Counterparty Community Update

April 24, 2015

From the Foundation

The blockchain-based election for three Counterparty Foundation community director seats ended last week with the community choosing Robert Ross, Devon Weller and Chris Derose as their representatives. In the following weeks the board will hold meetings and discussions and agree on the next steps for the foundation. Meeting minutes will be made publicly available and all decisions explained in the upcoming foundation’s blog posts.

From the Community

CoinDaddy, the crypto 2.0 services company behind the CounterpartyChain blockchain explorer announced the release of public Counterwallet servers for Mainnet (https://counterwallet.coindaddy.io) and Testnet (https://counterwallet-testnet.coindaddy.io) which will be kept up to date with the latest versions of Counterwallet, Counterparty and Counterblock.

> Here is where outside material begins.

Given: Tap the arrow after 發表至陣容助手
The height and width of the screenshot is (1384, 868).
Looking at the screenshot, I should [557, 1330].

In addition to hosting the wallets, the CoinDaddy team has set up public servers for developers to interact with Counterparty and Counterblock without the need to set up their own counterparty server. Development servers are available at https://coindaddy.io/public-development-servers, and like the wallets support both mainnet and testnet and will be kept up to date with the latest versions of Counterparty and Counterblock.

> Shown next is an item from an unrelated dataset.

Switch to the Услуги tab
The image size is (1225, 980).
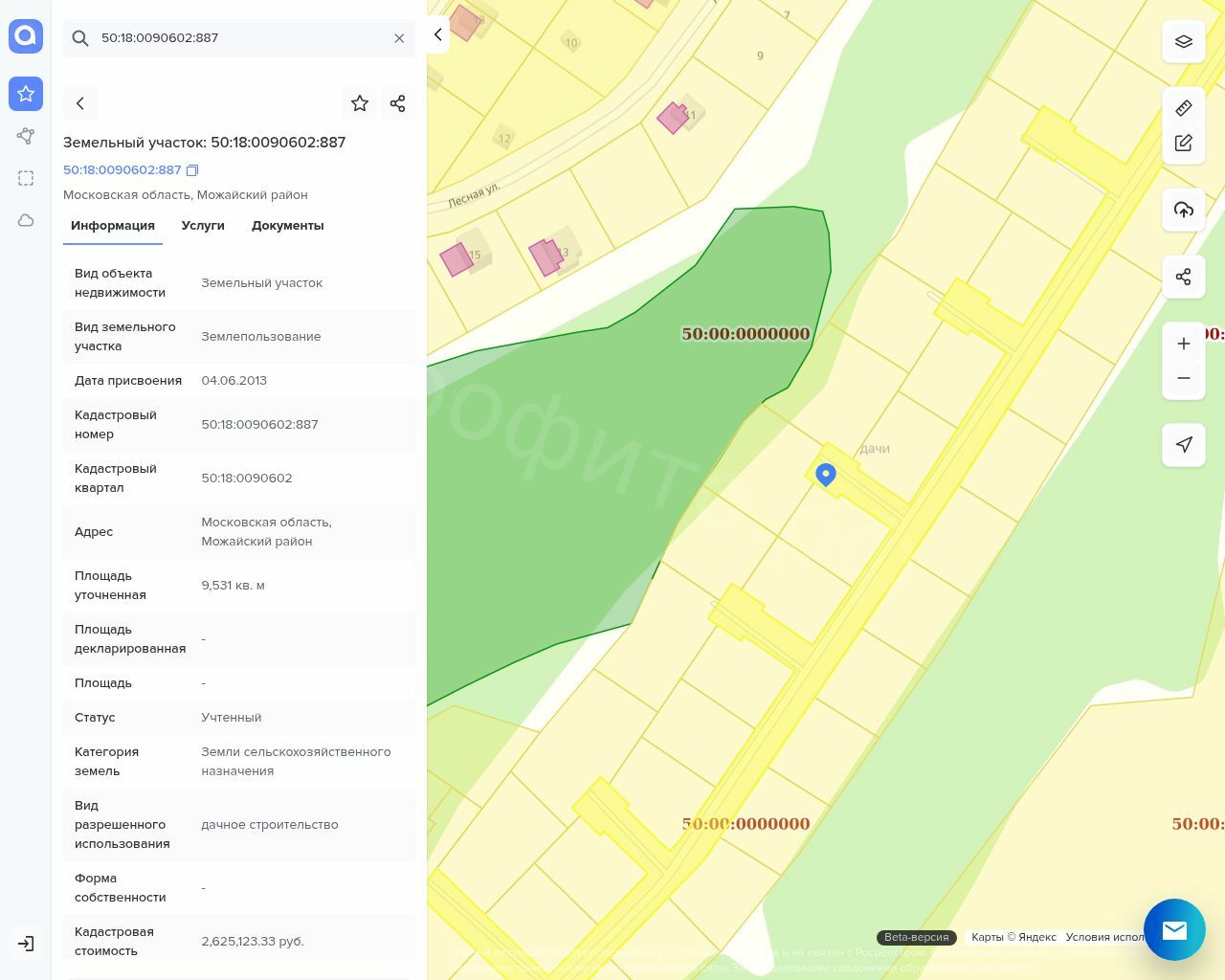click(203, 226)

Community director Chris DeRose released a new version of his counterparty-ruby gem, v1.1. The new release no longer requires a counterparty server and uses vennd.io servers by default. Here are all changes included in v1.1:

  • Minor Updates to support changes in counterpartyd 1.1
  • Removed support for relaying transactions through counterparty
  • Implemented bitcoin-ruby based transaction signing
  • Added a blockr.io library for relaying signed transactions via http
  • save() syntax now requires that a private key be provided to persist transactions
  • Default test and production counterparty servers were changed to the vennd.io public servers

Robert Ross and the FoldingCoin team published two new videos explaining how to use dividend and broadcast features in Counterwallet. You can access the videos here.

Development Updates

This week the Counterparty development team released new versions of counterparty-lib, v9.51.1, counterparty-cli, v1.1.1 and Counterwallet, v1.6.3. counterparty-lib is an incremental upgrade with bug fixes and performance optimizations, while the new version of counterparty-cli includes fixed broadcast command, cleaner default config files and support for new configuration parameters: no-check-asset-conservation, rpc-batch-size, requests-timeout.

Besides bug fixes, the new version of Counterwallet includes using OP_RETURN and removed chat. The decision to remove the chat from Counterwallet was based on that fact it wasn’t regularly monitored so most of the issues reported would go unnoticed (unresolved). A better alternative is to use the support channel for any issues and the forum for discussions.